Well, the application is maturing and I recently deployed an update to the original flow definitions and everything ground to a halt. I was aware of the versioning issues, thought I had it covered, but I didn't. Before I delve into the details, I want to say that while I find the current story around versions of flows to be lacking in many ways, I honestly can't think of a better solution to the problem. That said, the approach reminds me a bit of the versioning of COM interfaces in the good old days.
The problem goes something like this...I deploy a version of my flow (say version 1) and I start sending items down the flow. These are long running processes, so I'm using the persistence service and database to store the state of my flow instances as needed. At any point in time, I have several instances at various states of completion with state stored in the database. I decide I need to change one of my flows and replace version 1 with version 2, of my code. Now, all the instances that were in my persistence database that were expecting to run on version 1 of my flow are stuck. There is a strong affinity between a persisted instance and the version of code it was started on because the version of the code is part of the persisted state. Also, the state of each activity in the flow is persisted. If I've added, removed or rearranged any of my activities, the state will no longer fit into the flow when it's dehydrated. If an attempt is made to continue the a flow from version 1 on the version 2 code base, the result is an odd index out of bounds exception.
I did a lot of searching to find a solution to this problem and no where did I find the complete solution. After piecing it all together and doing some experimentation, I finally hit on the secret sauce. The only mention of this problem, that I could find on MSDN was here and mentions only that .Net versioning practices should be employed. So, being the bright guy that I am, I proceeded to generate a key pair (using SN.EXE), marked my project containing the flows as being strong named and associated it with my key pair for signing. The objective, here, is to be able to keep all versions of your flow around. So, I GAC version 1 and also version 2. The workflow engine is smart enough to discern which version the instance should be loaded back in to. I understand this approach and it seemed to me it would work, but it didn't.
If you're using persistence and not using a timer, you must be firing events into your flow to get it to continue after it's been persisted. To do this, you need to use the External Data Exchange service. You define an interface that contains the events that can be fired into the flow - and another for events the flow can fire out to your host. You then create classes that implement the two interfaces ad register them for use. In my implementation, I had events going both ways. After deploying both versions of my flows, I tried to fire an event to an existing instance.

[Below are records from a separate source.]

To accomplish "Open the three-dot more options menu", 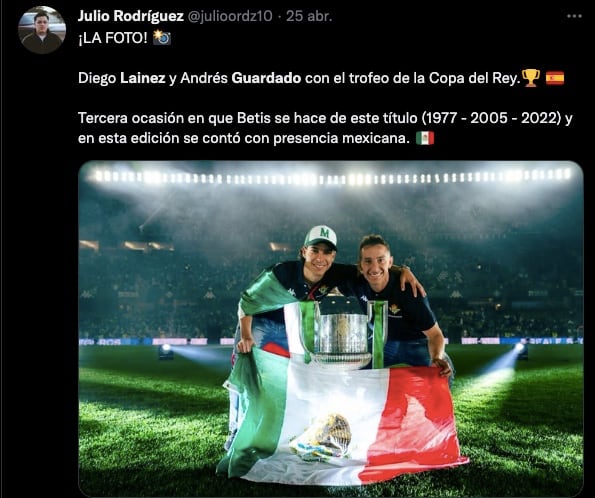I will (x=574, y=16).
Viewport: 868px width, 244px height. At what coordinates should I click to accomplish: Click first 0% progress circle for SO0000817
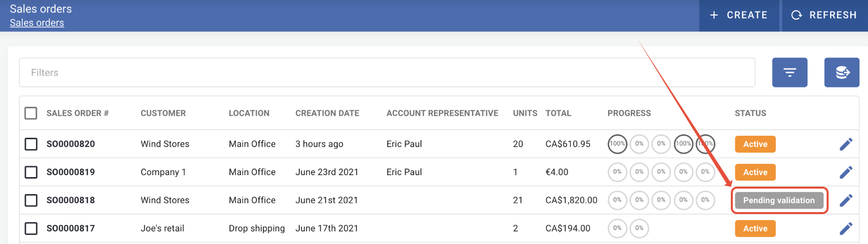[617, 228]
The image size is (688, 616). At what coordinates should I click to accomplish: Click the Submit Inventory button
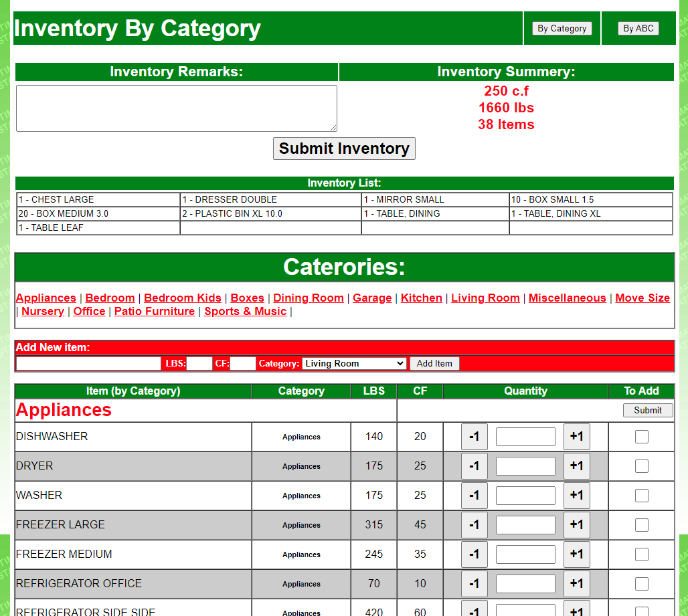point(344,148)
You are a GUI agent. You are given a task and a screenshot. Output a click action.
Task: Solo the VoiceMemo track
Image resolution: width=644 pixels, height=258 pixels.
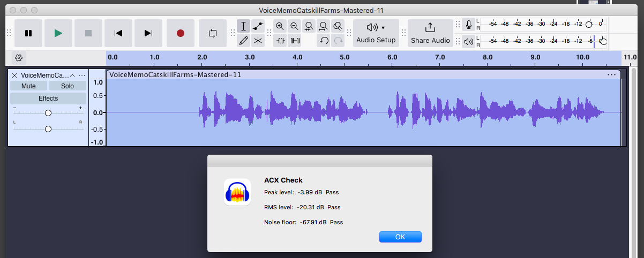pyautogui.click(x=68, y=86)
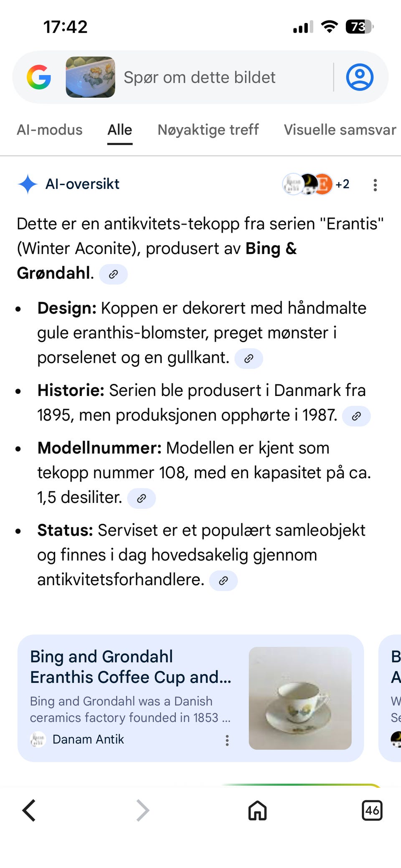Tap source link icon after 1987

pyautogui.click(x=356, y=416)
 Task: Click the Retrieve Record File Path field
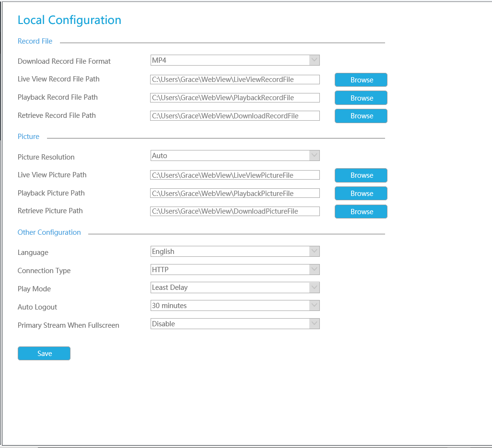(x=235, y=115)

This produced an exception stating that the event could not be delivered because the queue had not yet been created. WHAT???
The problem here was how I had my classes grouped into projects. I had my flows and External Data Exchange interfaces defined in the same project which meant that I could not version my flows apart from the interface. While I have not found documentation to back it up, my suspicion is that regardless of what versioning tactic you use, a new version of the interfaces will not be tolerated. The only solution to this is to move the interfaces and the code that implements them into a separate project and never touch the version number for it. After rearranging my classes and projects, I was able to start instances, allow them to persist, deploy an addition version of my flows and continue the previous instances.
The bottom line for me was that I had to make such deep changes to my workflow code, that some of the existing instances had to be thrown away as unusable. The moral, here, is to make sure you have a correct versioning strategy in place from the get-go or risk losing data later on.
Before closing I wanted to mention that I did see mention of folks being able to actually hack the persistence database records to recover from this situation. This is not for the faint of heart and was definitely not for me. You can find some instruction, out there, on how to do this but do it at your own risk.